I don't know why...but I'll take it.

After breakfast with our kind host (who gave us a guide to cafe's around Melbourne, his Christmas present to us, he said) we walked up to the beach and planted ourselves in the blazing sun.  (Australia has the highest rates of skin-cancer in the world due to the thinning of the ozone here, so we were properly sun-blocked up).  The beach was a typical public beach and is famous for the colorful bathhouses that line it (although we didn't get that far up the beach, so happy were we just to plop in a spot).  We saw maybe 100 jellyfish in the water and on the sand, so we didn't swim, even though a woman told me that the big jellyfish weren't the ones to watch for, only the small ones.  I had no way of knowing what qualified as big or small, so we avoided all of them (most poisonous animals in the world here, remember).  Shelby and Aubrey played in the sand, Jeff and I walked a little and Quinn and Gillian lounged.  Blissful.

Hand feeding a kangaroo
In the afternoon, we signed up for a tour to a place called Phillips Island about 120 km outside of Melbourne.  After grabbing some street vendor food, we loaded up on a bus for an eleven hour excursion to watch a Penguin Parade.  Yes, hold the phone, we got to watch penguins march up a beach with about three hundred other observers and it was great, but more on that in a second.
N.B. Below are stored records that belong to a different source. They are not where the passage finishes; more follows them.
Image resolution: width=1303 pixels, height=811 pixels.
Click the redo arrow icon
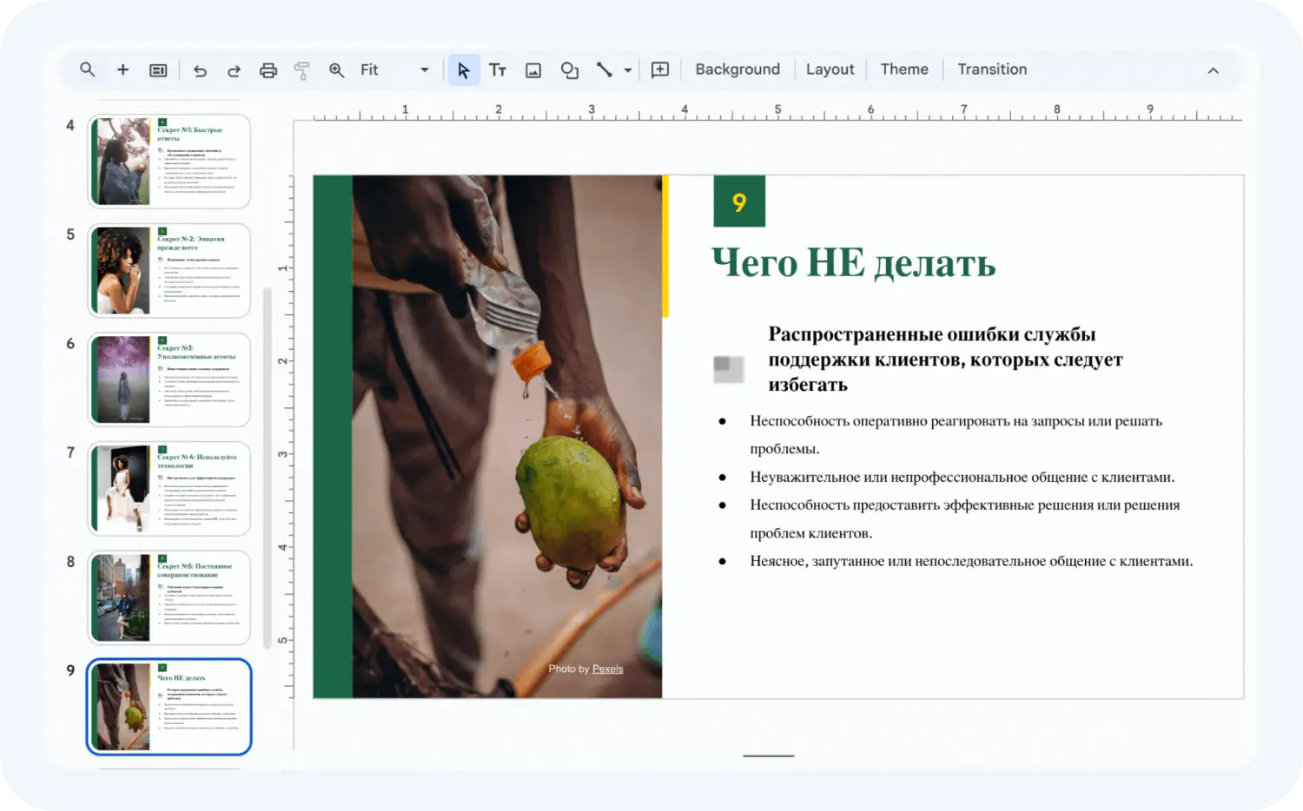tap(234, 70)
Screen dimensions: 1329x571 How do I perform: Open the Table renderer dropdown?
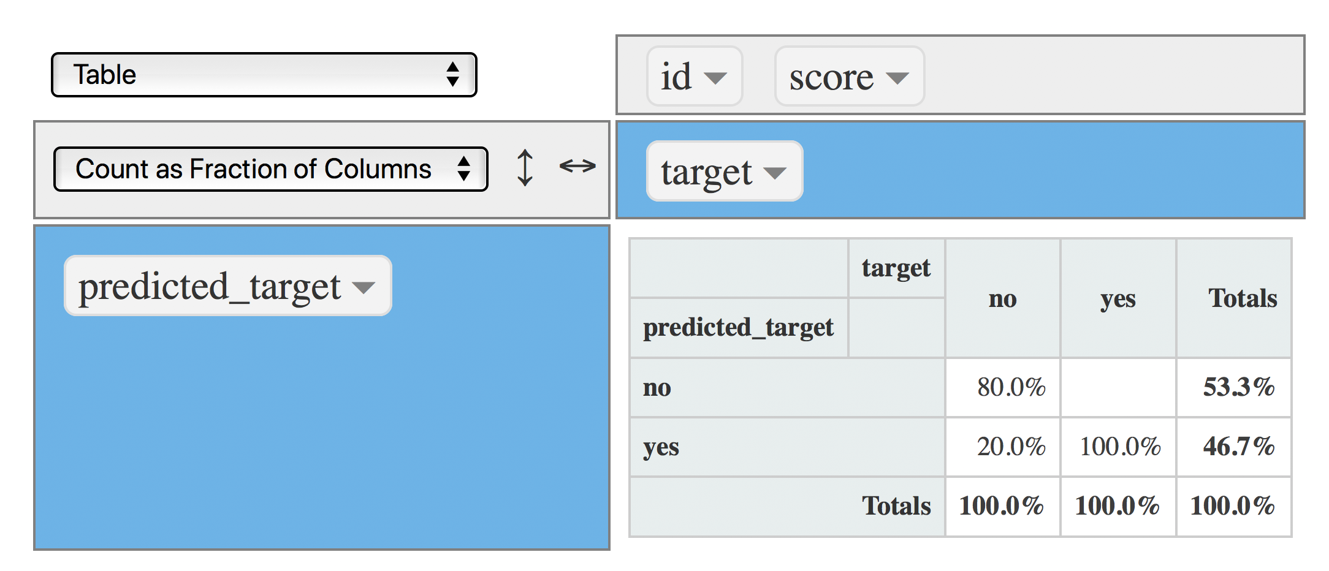pyautogui.click(x=264, y=75)
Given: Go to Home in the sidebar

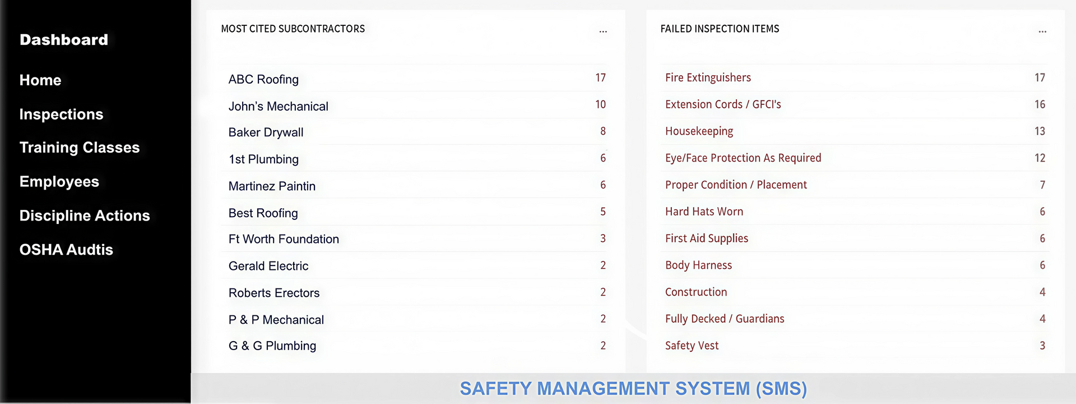Looking at the screenshot, I should click(40, 80).
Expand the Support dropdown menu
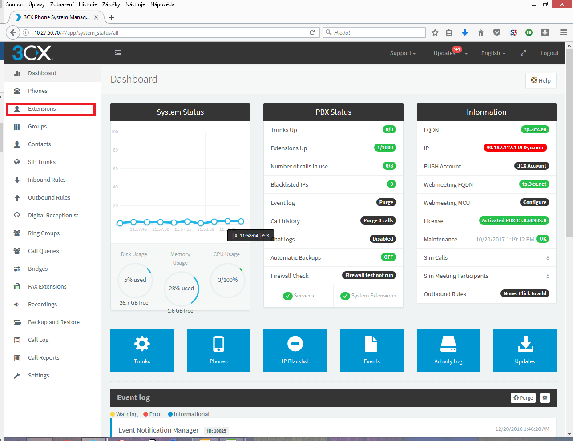Screen dimensions: 573x441 (x=403, y=53)
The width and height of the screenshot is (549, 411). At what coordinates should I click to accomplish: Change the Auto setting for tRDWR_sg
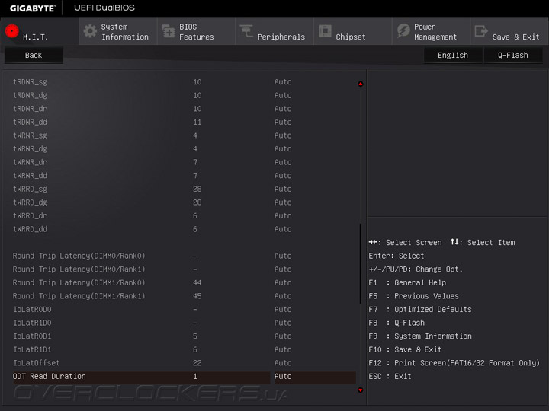(x=283, y=82)
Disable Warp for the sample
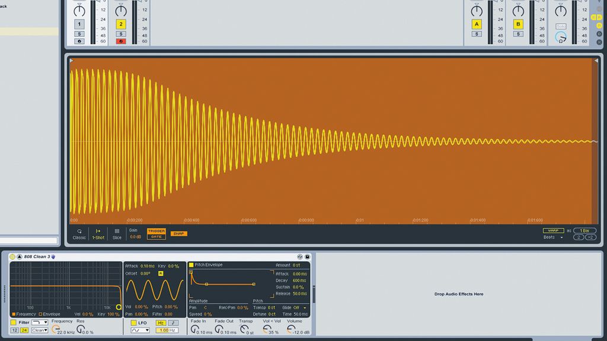 point(554,230)
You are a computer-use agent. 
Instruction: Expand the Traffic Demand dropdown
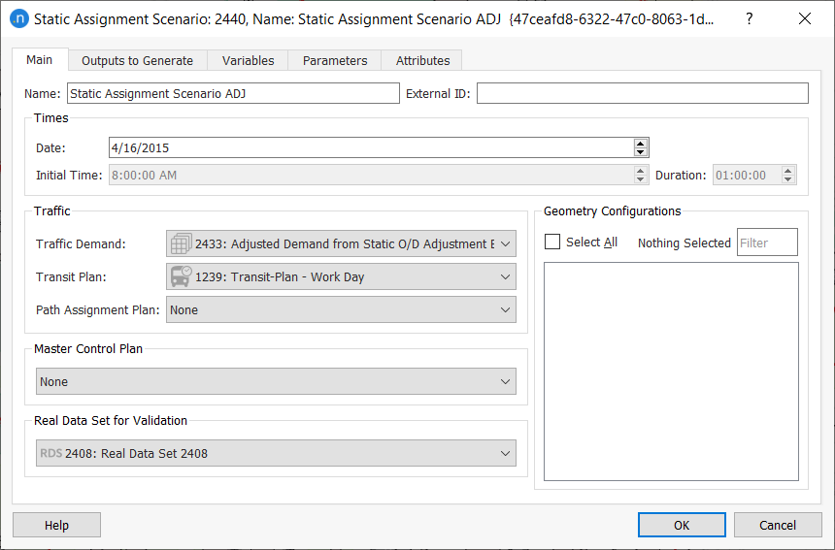click(504, 244)

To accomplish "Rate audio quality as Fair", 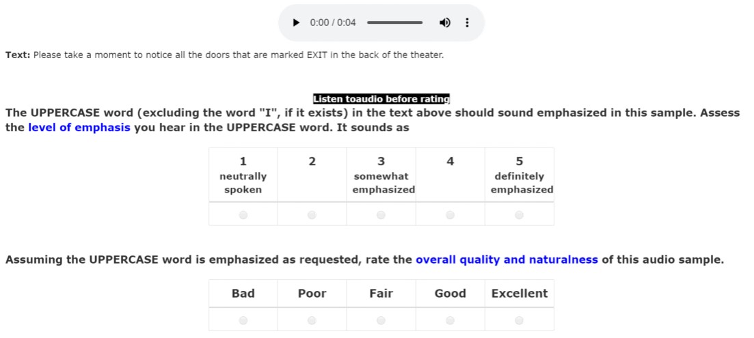I will coord(381,320).
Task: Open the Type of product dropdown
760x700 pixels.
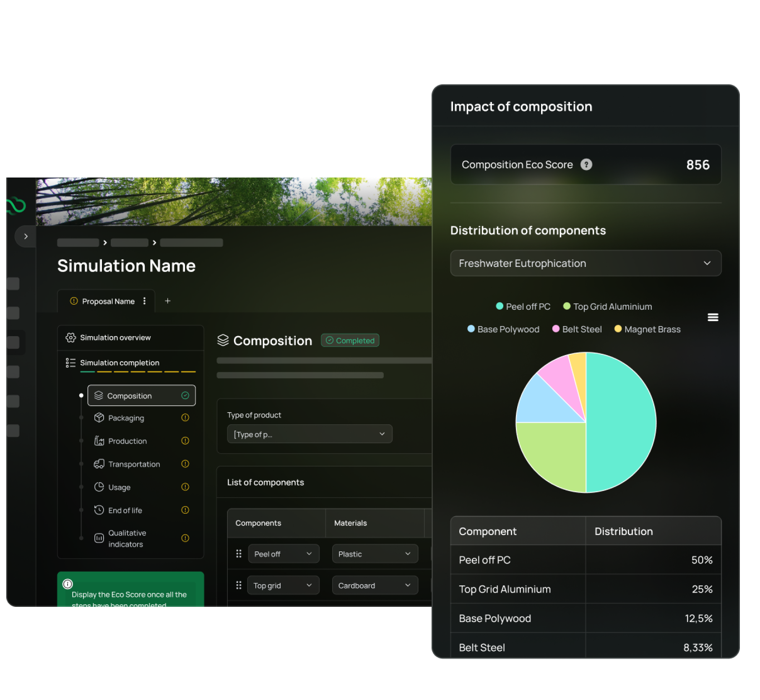Action: click(310, 434)
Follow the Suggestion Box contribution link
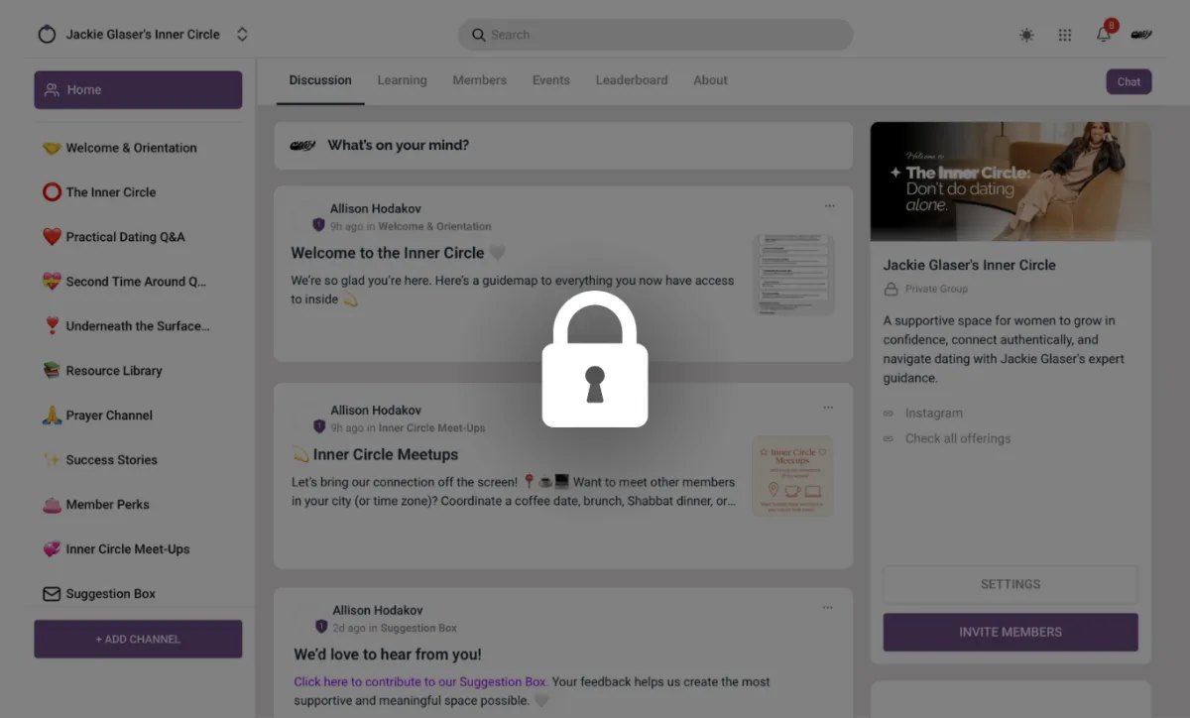 [x=420, y=682]
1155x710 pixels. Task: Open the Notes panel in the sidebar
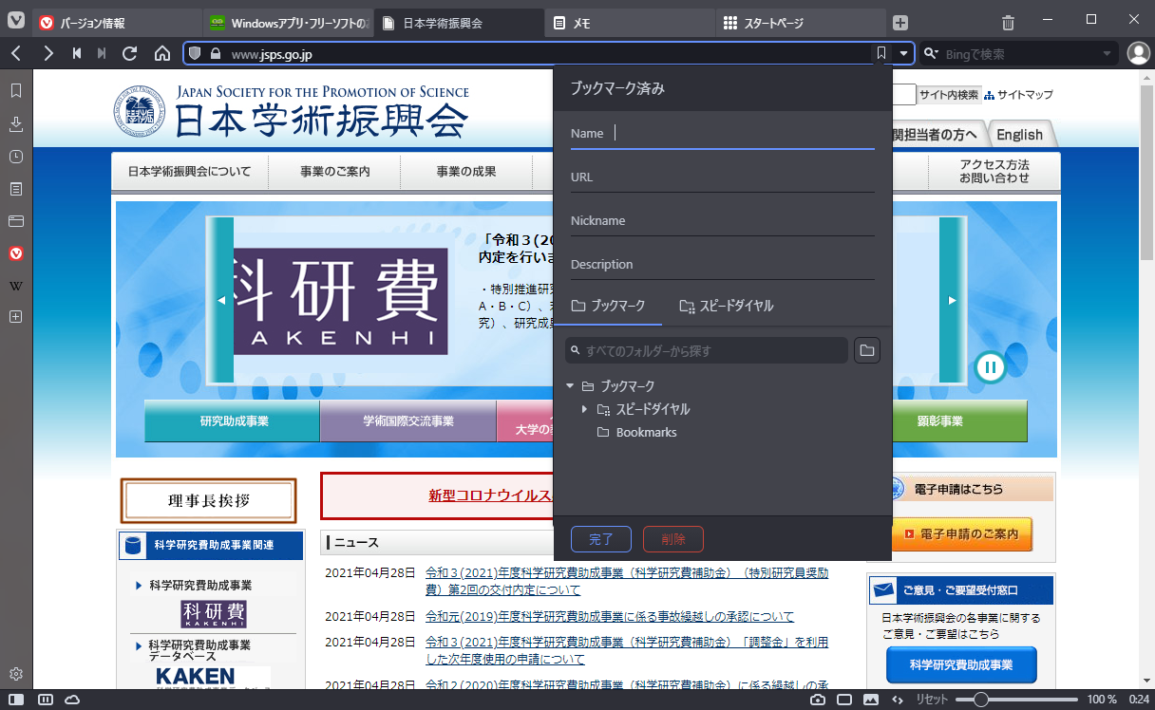pos(15,189)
Roger our friendly guide took us to lovely spots along the way to Phillips Island were we saw beautiful rocky cliffs along the coast and watched surfers (met some chaps from the lifesaving club, a handy institution), met some Wallabys and Kangaroos and fed them a snack as well as looked at Koalas, chatty parrots and hungry emus.  We stopped for dinner in a little town on the beach and then made our way to the main event.

Philip Island is beautiful.  High cliffs.
It was the longest day of the year here in Australia yesterday.  On Phillips Island every day penguins march up the beach at dusk and make their way back to their little homes to feed their baby penguins and rest from long days of fishing and feeding in the ocean.  These tuxedoed creatures, are the smallest of the penguins in the world.  They were called Fairy Penguins until recently, but now are just called Little Penguins.  They are blue and white and adorable.

We made our way to the viewing stands en masse and waited.  There are no cameras allowed here, and they police that adamantly.  The penguins are known for being hesitant to make the journey across the sand, due to predators.  So, at dusk (a little after 9pm) a few brave penguins made their way to shore, waddled up the wet sand, stopped, tottered a little and then in what looked like a serious case of stage fright, ran off back into the ocean with their arms outstretched.  The crowds responded by giggling, it was a totally entertaining sight.  They carried on like this for probably fifteen minutes; running up the shore and then one would turn and hightail it back into the water.  Eventually, one brave penguin would totter a further step onto the dry sand and even the most hesitant would follow and begin their trek to their respective "cottages" that were all over the island.  They live in little dug out burrows or boxes made especially for them and these are really every where.

The penguins will hide under cars.  Careful!
Lots of fun.  People from all over the world were there and they had all been thoroughly entertained by these little creatures.  Everyone left there with a smile on their face.

We didn't get back to the hotel until midnight.  Another good day.